11.  The maintenance manager, upon seeing the request from the control-room operator, calls up the repair history for the catalyst feed pump and e-mails it to the control-room operator. The manager estimates that the repair, if it only involves the seal, will require six hours after turnover of the pump to maintenance.
12.  The control-room operator calls up the production plan for Reactor C and observes that it’s scheduled for three more batches, back to back, over the next five shifts. He enters an eight-hour outage for Reactor C into the plan (two hours to prep for maintenance and six hours to repair the seal).
13.  He reruns the plan.

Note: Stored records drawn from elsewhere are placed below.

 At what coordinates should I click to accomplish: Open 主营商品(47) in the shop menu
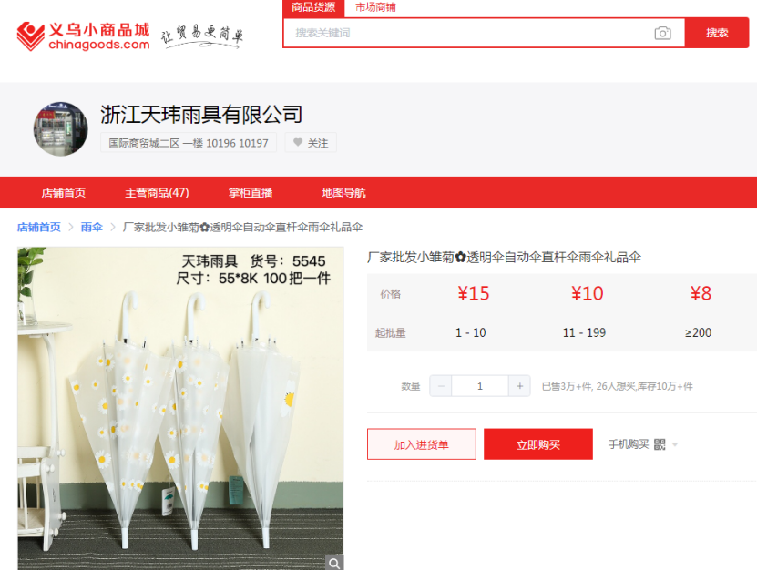pyautogui.click(x=157, y=192)
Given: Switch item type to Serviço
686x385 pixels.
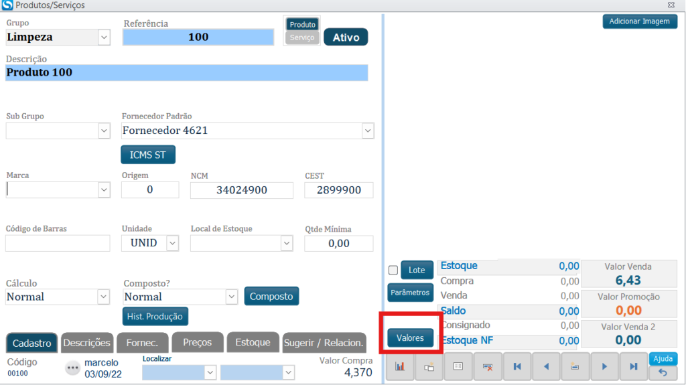Looking at the screenshot, I should 302,37.
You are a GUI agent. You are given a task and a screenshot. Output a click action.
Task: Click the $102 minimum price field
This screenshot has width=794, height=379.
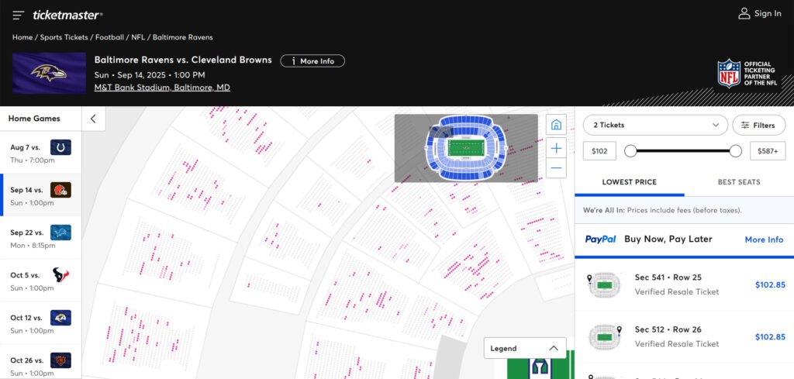click(599, 151)
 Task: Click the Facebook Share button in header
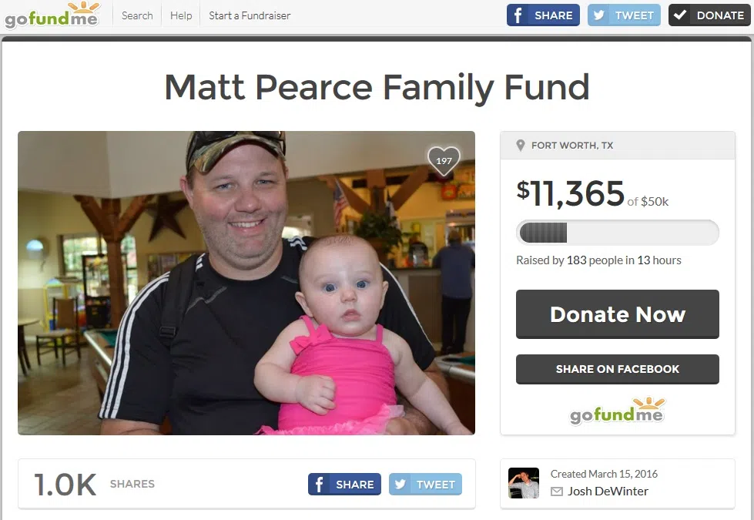click(543, 15)
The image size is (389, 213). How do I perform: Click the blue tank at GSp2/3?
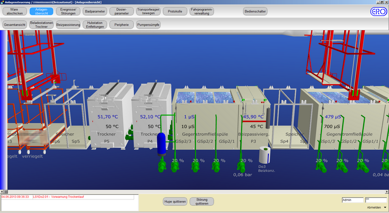[162, 144]
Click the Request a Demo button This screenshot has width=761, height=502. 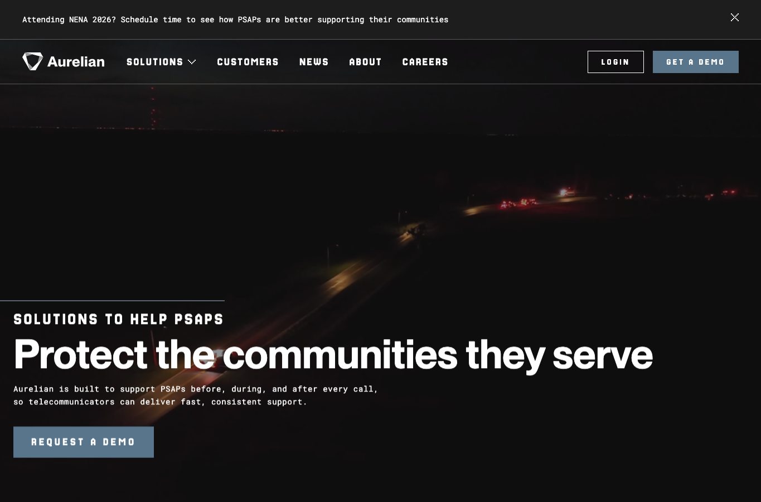click(x=84, y=442)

The result shows that all reactors are scheduled at full capacity and that at least two customer orders will be delayed by the eight-hr. outage for Reactor C.
14.  The control-room operator pings the plant-floor operator to check on the condition of the pump seal.

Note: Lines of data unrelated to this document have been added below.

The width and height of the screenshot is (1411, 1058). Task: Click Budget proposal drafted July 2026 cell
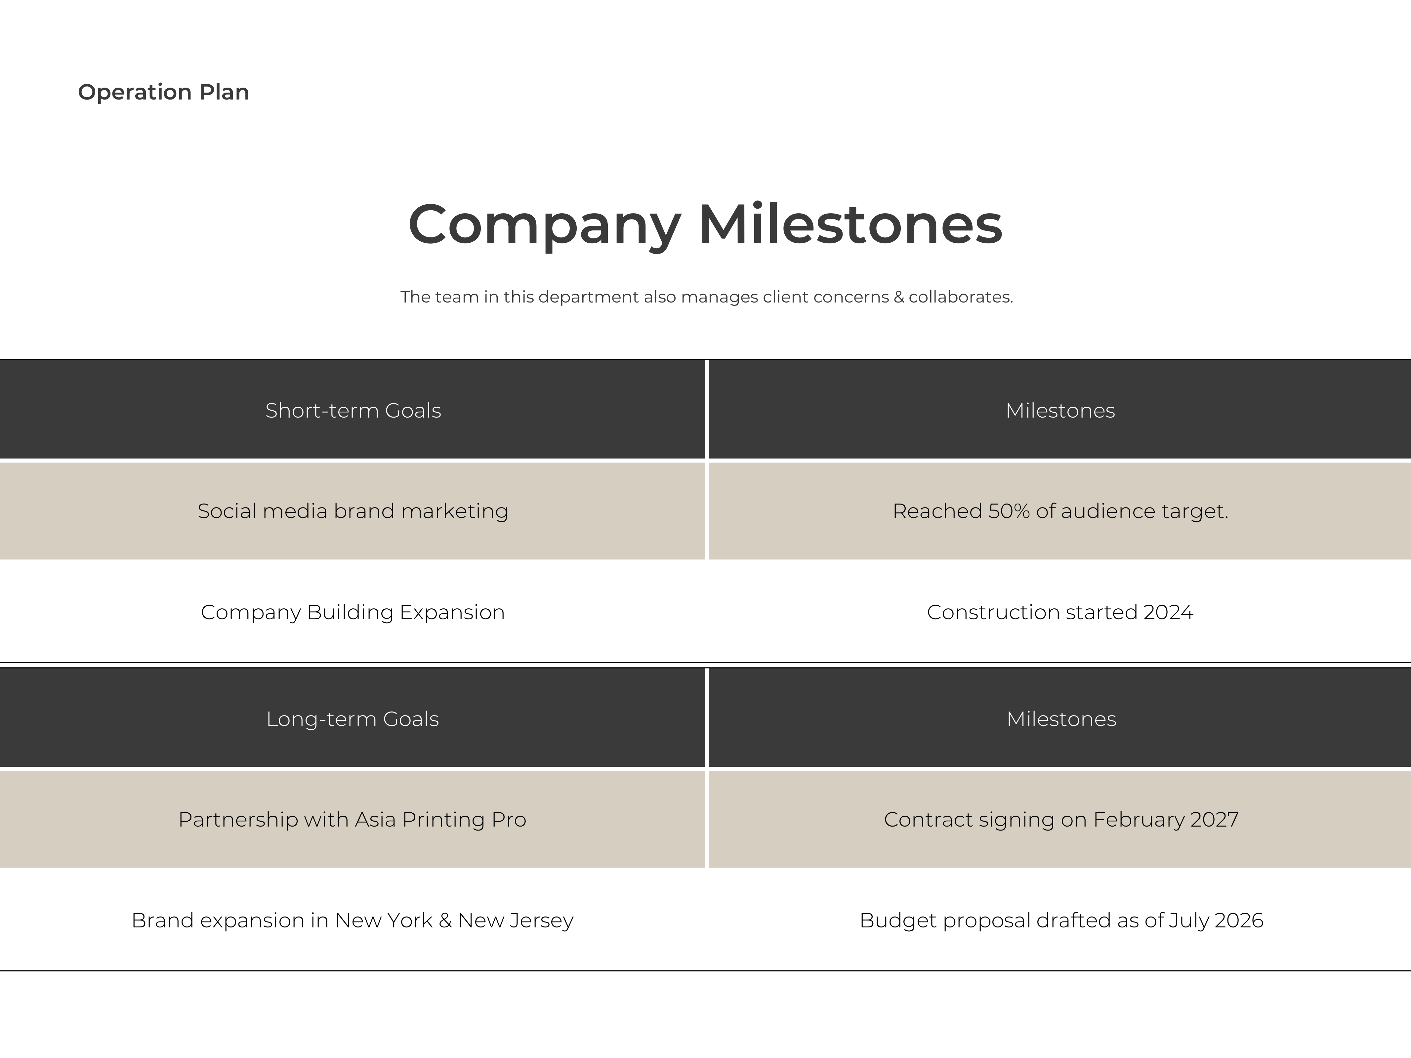click(x=1060, y=920)
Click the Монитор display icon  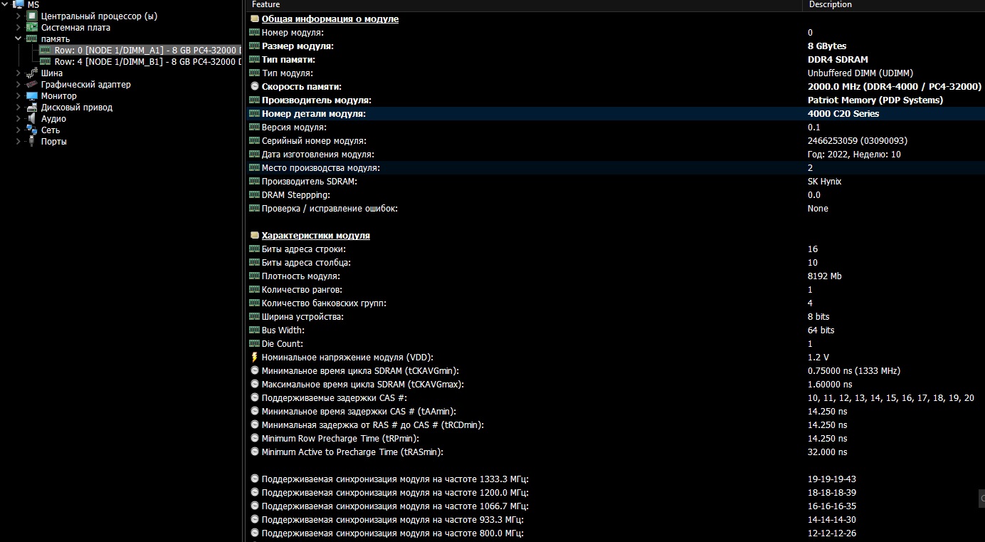32,95
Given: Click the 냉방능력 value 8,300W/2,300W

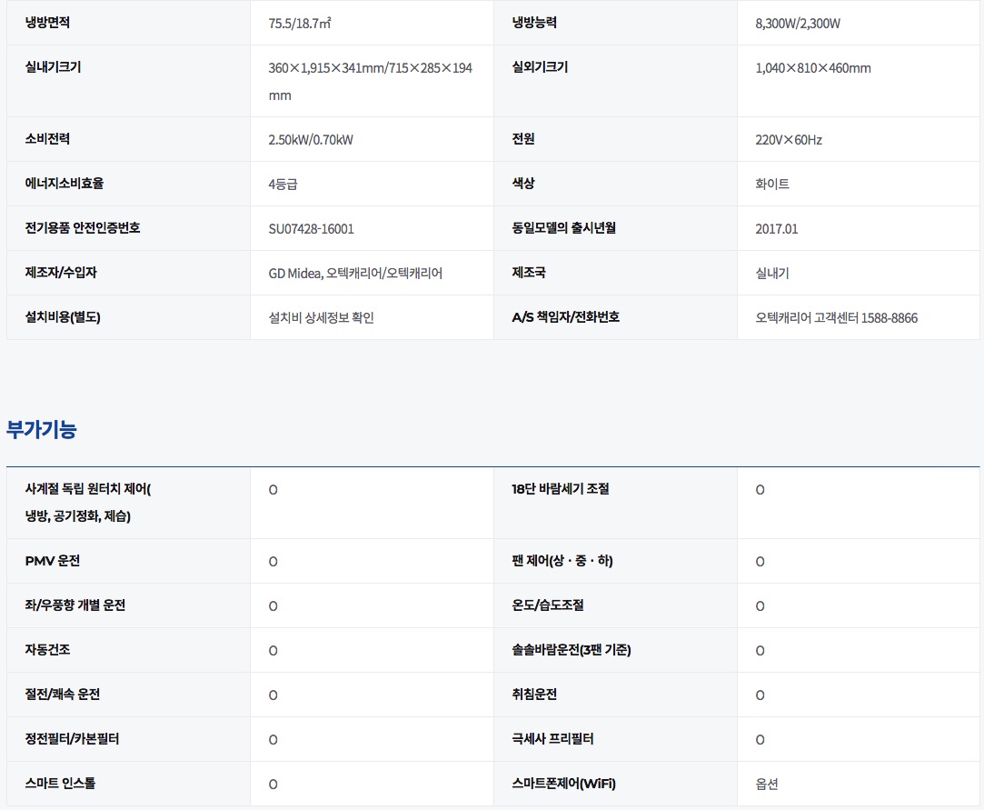Looking at the screenshot, I should 798,23.
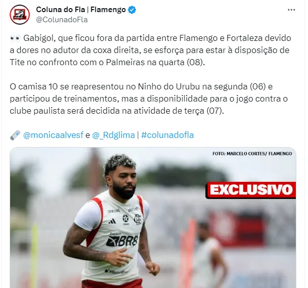Click the tweet paragraph about Gabigol and Fortaleza
This screenshot has height=288, width=308.
150,51
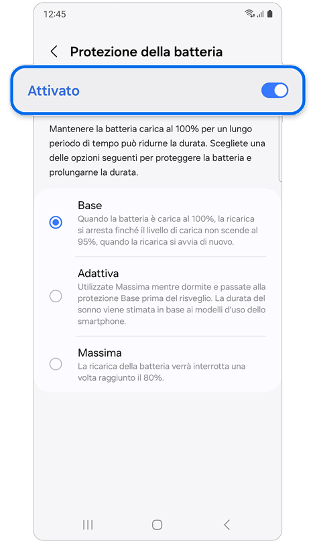The width and height of the screenshot is (315, 543).
Task: Tap the Wi-Fi status icon
Action: 249,13
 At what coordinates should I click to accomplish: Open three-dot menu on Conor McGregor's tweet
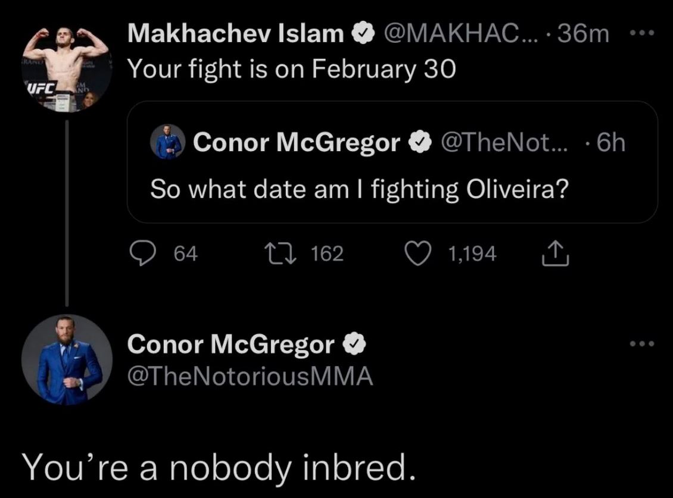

15.  The control-room operator also notices that catalyst flow rate still is erratic.
16.  He activates the catalyst-flow-rate prediction model, which shows that Reactor C will reach the critical minimum flow in six shifts. In addition, process prediction models indicate that production will be at 50% of maximum on Reactor C until it is repaired; decreasing linearly with catalyst flow over the next six shifts.
17.  This result from the model automatically triggers an alert to the operator, to the master production planner, and to the maintenance manager indicating that the catalyst feed system for Reactor C will need to be shutdown for cleaning and pump repair in six shifts.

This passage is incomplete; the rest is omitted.